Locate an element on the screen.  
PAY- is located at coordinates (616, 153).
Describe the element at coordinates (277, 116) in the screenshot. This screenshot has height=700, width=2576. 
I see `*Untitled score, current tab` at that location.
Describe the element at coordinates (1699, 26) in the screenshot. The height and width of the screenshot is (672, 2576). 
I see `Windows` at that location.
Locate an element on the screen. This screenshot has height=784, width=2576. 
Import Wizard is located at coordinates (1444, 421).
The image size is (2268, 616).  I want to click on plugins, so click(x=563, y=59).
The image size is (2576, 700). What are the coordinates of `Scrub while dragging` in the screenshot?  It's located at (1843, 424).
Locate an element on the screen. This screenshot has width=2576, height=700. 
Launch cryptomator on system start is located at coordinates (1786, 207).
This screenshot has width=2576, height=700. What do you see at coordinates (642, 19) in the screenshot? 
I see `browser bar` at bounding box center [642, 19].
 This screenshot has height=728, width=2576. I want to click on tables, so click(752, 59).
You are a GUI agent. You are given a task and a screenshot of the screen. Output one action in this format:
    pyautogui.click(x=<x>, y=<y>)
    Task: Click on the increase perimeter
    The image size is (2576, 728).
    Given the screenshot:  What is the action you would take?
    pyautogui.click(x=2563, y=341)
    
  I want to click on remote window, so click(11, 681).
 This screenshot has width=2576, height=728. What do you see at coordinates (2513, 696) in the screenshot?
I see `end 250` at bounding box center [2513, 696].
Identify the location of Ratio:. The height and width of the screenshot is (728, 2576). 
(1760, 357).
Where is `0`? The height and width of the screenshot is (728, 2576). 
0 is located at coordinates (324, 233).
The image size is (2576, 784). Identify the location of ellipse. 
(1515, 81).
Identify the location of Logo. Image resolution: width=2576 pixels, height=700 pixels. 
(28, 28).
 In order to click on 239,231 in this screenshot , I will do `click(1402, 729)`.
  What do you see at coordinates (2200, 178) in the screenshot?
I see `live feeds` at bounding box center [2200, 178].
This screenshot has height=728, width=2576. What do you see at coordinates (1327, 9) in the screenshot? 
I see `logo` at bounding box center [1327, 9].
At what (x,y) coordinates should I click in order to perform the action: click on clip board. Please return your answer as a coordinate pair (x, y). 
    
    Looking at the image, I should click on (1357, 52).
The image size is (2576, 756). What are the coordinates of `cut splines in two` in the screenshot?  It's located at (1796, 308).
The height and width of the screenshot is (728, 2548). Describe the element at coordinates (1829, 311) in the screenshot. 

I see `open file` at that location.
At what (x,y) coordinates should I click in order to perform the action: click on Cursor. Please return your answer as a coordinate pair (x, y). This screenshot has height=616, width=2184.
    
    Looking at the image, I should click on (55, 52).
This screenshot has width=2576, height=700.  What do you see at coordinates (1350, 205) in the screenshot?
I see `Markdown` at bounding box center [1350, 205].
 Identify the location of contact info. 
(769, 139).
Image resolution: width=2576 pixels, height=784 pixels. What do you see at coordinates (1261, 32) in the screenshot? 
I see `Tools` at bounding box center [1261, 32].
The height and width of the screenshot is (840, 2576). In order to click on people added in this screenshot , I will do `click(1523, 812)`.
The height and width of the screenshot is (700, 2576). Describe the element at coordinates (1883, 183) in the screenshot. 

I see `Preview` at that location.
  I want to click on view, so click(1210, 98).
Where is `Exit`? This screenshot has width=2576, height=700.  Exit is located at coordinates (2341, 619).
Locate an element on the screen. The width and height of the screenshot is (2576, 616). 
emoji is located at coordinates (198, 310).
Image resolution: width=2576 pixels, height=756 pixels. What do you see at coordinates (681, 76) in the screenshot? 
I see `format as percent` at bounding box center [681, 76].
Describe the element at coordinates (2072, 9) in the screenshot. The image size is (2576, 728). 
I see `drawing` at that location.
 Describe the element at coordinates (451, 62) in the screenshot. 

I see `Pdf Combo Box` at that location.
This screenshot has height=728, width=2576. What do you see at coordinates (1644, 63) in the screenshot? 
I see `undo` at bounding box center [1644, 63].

## Taakomschrijving
Herschrijf alle rijen hierboven als een genummerde lijst en laat daarbij de lege rijen weg.

## Antwoord
1. Locate an element on the screen.  
2. PAY- is located at coordinates (616, 153).
3. Describe the element at coordinates (277, 116) in the screenshot. This screenshot has height=700, width=2576. 
4. I see `*Untitled score, current tab` at that location.
5. Describe the element at coordinates (1699, 26) in the screenshot. The height and width of the screenshot is (672, 2576). 
6. I see `Windows` at that location.
7. Locate an element on the screen. This screenshot has height=784, width=2576. 
8. Import Wizard is located at coordinates (1444, 421).
9. The image size is (2268, 616).  I want to click on plugins, so click(x=563, y=59).
10. The image size is (2576, 700). What are the coordinates of `Scrub while dragging` in the screenshot?  It's located at (1843, 424).
11. Locate an element on the screen. This screenshot has width=2576, height=700. 
12. Launch cryptomator on system start is located at coordinates (1786, 207).
13. This screenshot has width=2576, height=700. What do you see at coordinates (642, 19) in the screenshot? 
14. I see `browser bar` at bounding box center [642, 19].
15.  This screenshot has height=728, width=2576. I want to click on tables, so click(752, 59).
16. You are a GUI agent. You are given a task and a screenshot of the screen. Output one action in this format:
17.     pyautogui.click(x=<x>, y=<y>)
18.     Task: Click on the increase perimeter
19.     The image size is (2576, 728).
20.     Given the screenshot:  What is the action you would take?
21.     pyautogui.click(x=2563, y=341)
22.   I want to click on remote window, so click(11, 681).
23.  This screenshot has width=2576, height=728. What do you see at coordinates (2513, 696) in the screenshot?
24. I see `end 250` at bounding box center [2513, 696].
25. Identify the location of Ratio:. The height and width of the screenshot is (728, 2576). 
26. (1760, 357).
27. Where is `0`? The height and width of the screenshot is (728, 2576). 
28. 0 is located at coordinates (324, 233).
29. The image size is (2576, 784). Identify the location of ellipse. 
30. (1515, 81).
31. Identify the location of Logo. Image resolution: width=2576 pixels, height=700 pixels. 
32. (28, 28).
33.  In order to click on 239,231 in this screenshot , I will do `click(1402, 729)`.
34.   What do you see at coordinates (2200, 178) in the screenshot?
35. I see `live feeds` at bounding box center [2200, 178].
36. This screenshot has height=728, width=2576. What do you see at coordinates (1327, 9) in the screenshot? 
37. I see `logo` at bounding box center [1327, 9].
38. At what (x,y) coordinates should I click in order to perform the action: click on clip board. Please return your answer as a coordinate pair (x, y). 
39.     Looking at the image, I should click on (1357, 52).
40. The image size is (2576, 756). What are the coordinates of `cut splines in two` in the screenshot?  It's located at (1796, 308).
41. The height and width of the screenshot is (728, 2548). Describe the element at coordinates (1829, 311) in the screenshot. 
42. I see `open file` at that location.
43. At what (x,y) coordinates should I click in order to perform the action: click on Cursor. Please return your answer as a coordinate pair (x, y). This screenshot has height=616, width=2184.
44.     Looking at the image, I should click on (55, 52).
45. This screenshot has width=2576, height=700.  What do you see at coordinates (1350, 205) in the screenshot?
46. I see `Markdown` at bounding box center [1350, 205].
47.  Identify the location of contact info. 
48. (769, 139).
49. Image resolution: width=2576 pixels, height=784 pixels. What do you see at coordinates (1261, 32) in the screenshot? 
50. I see `Tools` at bounding box center [1261, 32].
51. The height and width of the screenshot is (840, 2576). In order to click on people added in this screenshot , I will do `click(1523, 812)`.
52. The height and width of the screenshot is (700, 2576). Describe the element at coordinates (1883, 183) in the screenshot. 
53. I see `Preview` at that location.
54.   I want to click on view, so click(1210, 98).
55. Where is `Exit`? This screenshot has width=2576, height=700.  Exit is located at coordinates (2341, 619).
56. Locate an element on the screen. The width and height of the screenshot is (2576, 616). 
57. emoji is located at coordinates (198, 310).
58. Image resolution: width=2576 pixels, height=756 pixels. What do you see at coordinates (681, 76) in the screenshot? 
59. I see `format as percent` at bounding box center [681, 76].
60. Describe the element at coordinates (2072, 9) in the screenshot. The image size is (2576, 728). 
61. I see `drawing` at that location.
62.  Describe the element at coordinates (451, 62) in the screenshot. 
63. I see `Pdf Combo Box` at that location.
64. This screenshot has height=728, width=2576. What do you see at coordinates (1644, 63) in the screenshot? 
65. I see `undo` at bounding box center [1644, 63].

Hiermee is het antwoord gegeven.